False positive vs cluster for ARACNE, no-clustering, selected-merged, unmerged clustering

Next, we compare the results from ARACNE (denoted as ARC in Fig. 4) and three different versions of our algorithm in identifying correct regulatory interactions under different threshold values (see Fig. 4).

Fig. 6.
figure 6

Precision and recall for ARACNE, no-clustering and selected-merged clustering

We then compare the false positive results from ARACNE and different clustering versions (see Fig. 5) for similar threshold values.

Precision and Recall Graphs for Different Threshold Values

Finally, we compare the precision and recall rate derived from ARACNE, no-clustering and selected-merged clustering versions of our algorithm (Fig. 6).

6 Discussion

The performance of our algorithm in inferring true regulatory interactions without using DPI technique shows great improvements for lower threshold values over the ARACNE approach. We also find that the No-Clustering version of our algorithm is ranked highest among ARACNE, Unmerged-Clustering and Selected-Merged-Clustering versions of our algorithm in identifying true interactions before using DPI technique. But lower values for the number of clusters in the Selected-Merged version also produce similar results to the No-Clustering version in finding true interactions.
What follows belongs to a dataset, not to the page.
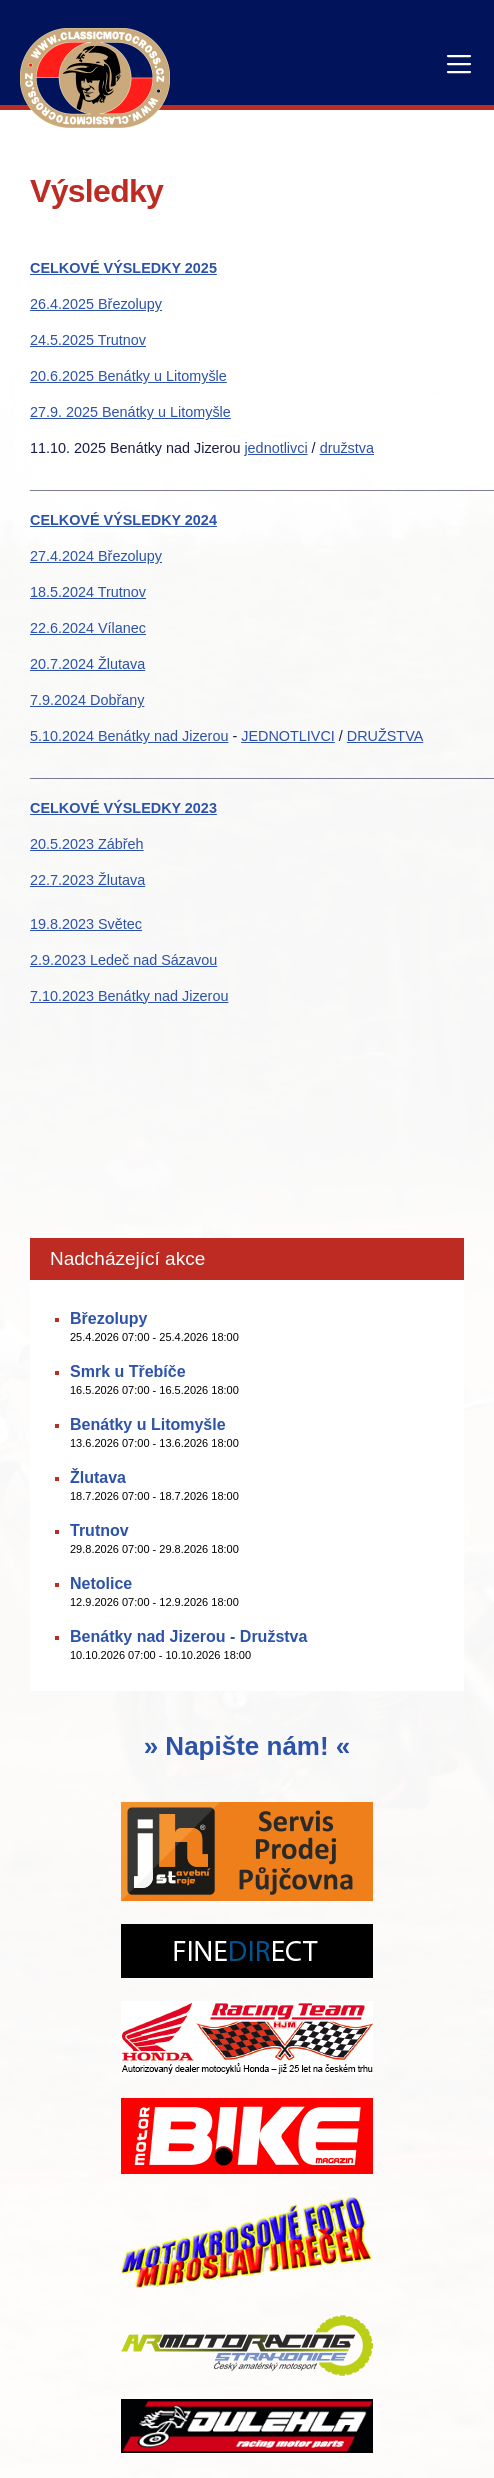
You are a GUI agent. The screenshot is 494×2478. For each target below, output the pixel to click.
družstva (347, 448)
For higher values of cluster numbers, both the true positives and false positives are reduced compared to lower values of cluster numbers. Using threshold values lower than the mean of all non-zero values of the final connection matrix generated by the algorithm which contained the reduced entropy for each pair of genes, result in a high number of true and false positives. For values greater than the mean, the reduction of false positives is much greater than the reduction of true positives. As it is evident from the graph of precision and recall for different cluster numbers, our algorithm produces high recall rate before using DPI technique. Another important observation from the precision and recall graph is that the algorithm produces a high recall rate for smaller threshold values. On the other hand, using higher threshold values produce a high precision rate. So for our algorithm to be useful in real-world applications, reasonable threshold values depending on the goal of the task have to be chosen for it to perform well.
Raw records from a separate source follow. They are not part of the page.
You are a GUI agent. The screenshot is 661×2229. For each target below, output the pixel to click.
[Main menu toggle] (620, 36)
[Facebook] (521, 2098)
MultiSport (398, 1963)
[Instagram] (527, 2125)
7 Conclusion and Future Work

In this work, we have proposed a novel algorithm that enables entropy reduction technique to be used in real-world applications by reducing the search space of regulatory interactions for large networks. The algorithm showed significant improvements in generating accurate regulatory networks when used with appropriate threshold values. For the clustering part of our algorithm we have only used K-means clustering for its simplicity. But in future we want to use different types of clustering algorithms such as spectral clustering and affinity propagation clustering with the Entropy Reduction Technique to compare the performance with our current approach. For the Selected-Merged-Clustering version of the algorithm we hope to use better measurement techniques to identify close clusters. For the current implementation, we consider each gene pair to have true interactions if the conditional entropy is less than the single entropy. In future, it would be better to gain insights regarding the threshold values from the datasets in order to consider interactions to be true only if they are above those threshold values.